> **EXTRACT**:
──────

= Norman Cocker =

British organist and composer

Norman Cocker (30 November 1889 — 15 November 1953) was a British organist, choir master and composer of church music, educational and light music.

Cocker was born in Sowerby Bridge, Yorkshire, England, and became a chorister at Magdalen College, Oxford. He was awarded the Organ Scholarship at Merton College, Oxford, but never completed his degree after being sent down, on his own admission, for not doing enough work. While at Oxford he conducted an ensemble called the Oxford University Light Music Orchestra, taking his amateur players through Archibald Joyce waltzes and selections from The Merry Widow. Norman Cocker held the diploma of ARCO, obtained by examination in July 1911, winning the Lafontaine Prize for the highest marks that session in the playing tests.

In the First World War Cocker served with the 16th Lancashire Fusiliers. He also learned to play every instrument of the orchestra during the war years.

He was appointed Assistant Organist at Manchester Cathedral in 1920 under Archibald W. Wilson, becoming Organist and choral master there in 1943, and later held appointments in various churches and cinemas in the city, including Organist at the Gaumont Cinema in Oxford Street (demolished in 1990).

──────

> **DATA PROVIDED**:
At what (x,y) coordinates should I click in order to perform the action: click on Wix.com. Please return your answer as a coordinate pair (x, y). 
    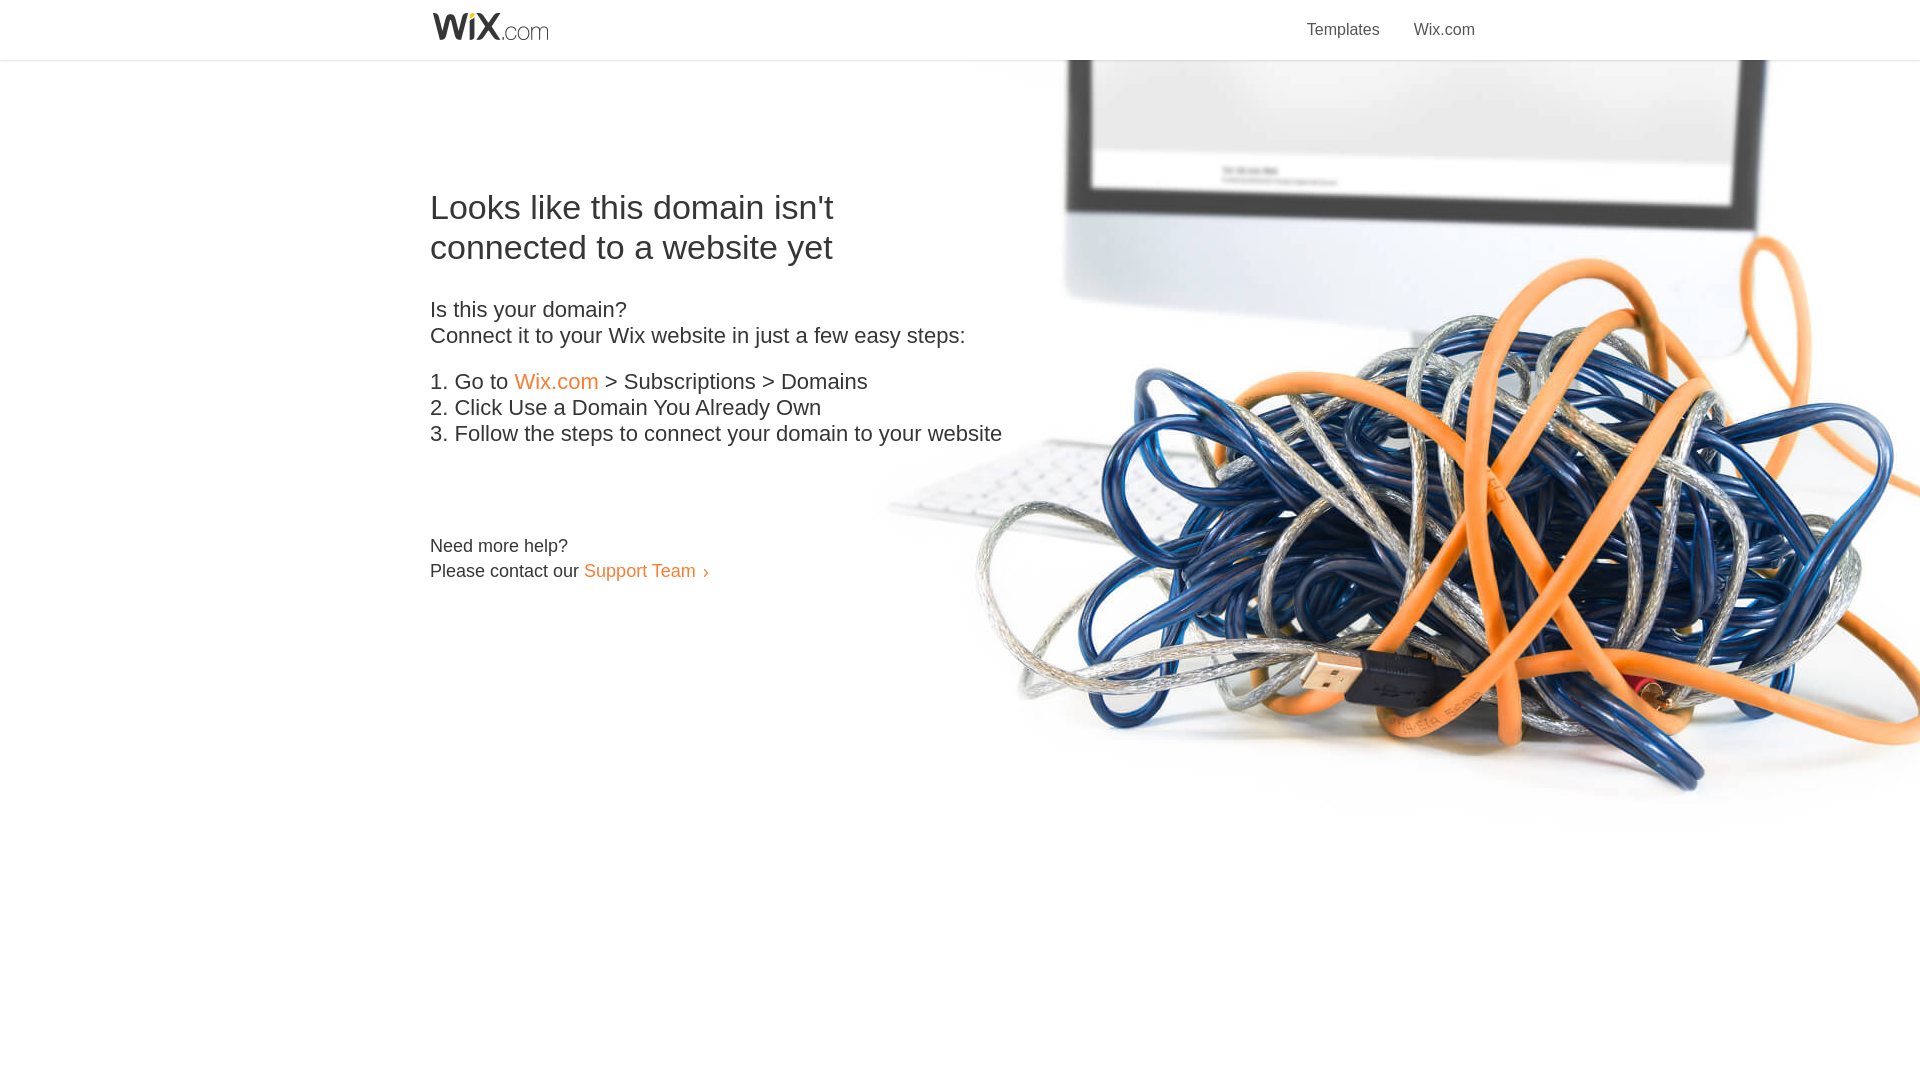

──────

> **AIM 1**: From the Norman Cocker biography, repeat the stretch from "He was appointed" through "(demolished in 1990)." word for word.
> **AIM 2**:
Answer these questions using the Norman Cocker biography:
(a) In which town was Cocker born?
(b) With which unit did he serve in the First World War?
(c) In what year did he become Organist and choral master at Manchester Cathedral?

> **FINISHED ANSWER 1**:
He was appointed Assistant Organist at Manchester Cathedral in 1920 under Archibald W. Wilson, becoming Organist and choral master there in 1943, and later held appointments in various churches and cinemas in the city, including Organist at the Gaumont Cinema in Oxford Street (demolished in 1990).

> **FINISHED ANSWER 2**:
(a) Sowerby Bridge, Yorkshire, England
(b) The 16th Lancashire Fusiliers
(c) 1943